#### Task requirements
Determine how many lines in this listing contain the word "screenshot" and report that number by itself.

==================================================

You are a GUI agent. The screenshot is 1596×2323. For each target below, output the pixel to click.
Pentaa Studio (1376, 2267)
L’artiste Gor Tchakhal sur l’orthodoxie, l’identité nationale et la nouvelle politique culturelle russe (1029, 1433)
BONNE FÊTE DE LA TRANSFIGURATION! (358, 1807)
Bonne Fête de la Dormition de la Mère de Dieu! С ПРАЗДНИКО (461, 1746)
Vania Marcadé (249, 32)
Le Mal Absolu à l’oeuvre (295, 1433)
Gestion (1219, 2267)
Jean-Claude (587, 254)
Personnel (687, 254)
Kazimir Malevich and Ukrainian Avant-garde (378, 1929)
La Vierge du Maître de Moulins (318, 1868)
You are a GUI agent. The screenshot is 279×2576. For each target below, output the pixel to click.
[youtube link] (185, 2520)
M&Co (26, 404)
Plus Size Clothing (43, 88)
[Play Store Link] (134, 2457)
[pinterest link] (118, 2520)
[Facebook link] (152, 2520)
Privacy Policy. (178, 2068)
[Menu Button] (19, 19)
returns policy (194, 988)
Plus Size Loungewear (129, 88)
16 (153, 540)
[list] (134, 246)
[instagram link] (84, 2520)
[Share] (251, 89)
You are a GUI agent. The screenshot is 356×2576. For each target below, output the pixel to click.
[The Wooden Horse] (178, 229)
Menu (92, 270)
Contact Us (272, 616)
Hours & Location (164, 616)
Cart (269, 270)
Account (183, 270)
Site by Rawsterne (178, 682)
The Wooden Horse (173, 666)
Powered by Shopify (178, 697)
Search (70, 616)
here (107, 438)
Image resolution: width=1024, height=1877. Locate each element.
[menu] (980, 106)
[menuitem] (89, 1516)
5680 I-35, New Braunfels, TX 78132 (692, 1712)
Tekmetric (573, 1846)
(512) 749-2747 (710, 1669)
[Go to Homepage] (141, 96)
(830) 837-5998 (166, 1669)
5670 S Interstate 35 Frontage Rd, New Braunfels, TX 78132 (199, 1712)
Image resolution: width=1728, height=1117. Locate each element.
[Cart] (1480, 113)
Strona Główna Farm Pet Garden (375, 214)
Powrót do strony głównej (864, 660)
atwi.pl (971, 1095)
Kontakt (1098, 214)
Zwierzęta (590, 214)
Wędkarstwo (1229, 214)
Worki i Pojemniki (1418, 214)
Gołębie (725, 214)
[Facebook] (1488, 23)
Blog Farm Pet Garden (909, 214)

==================================================

#### Answer to this problem
3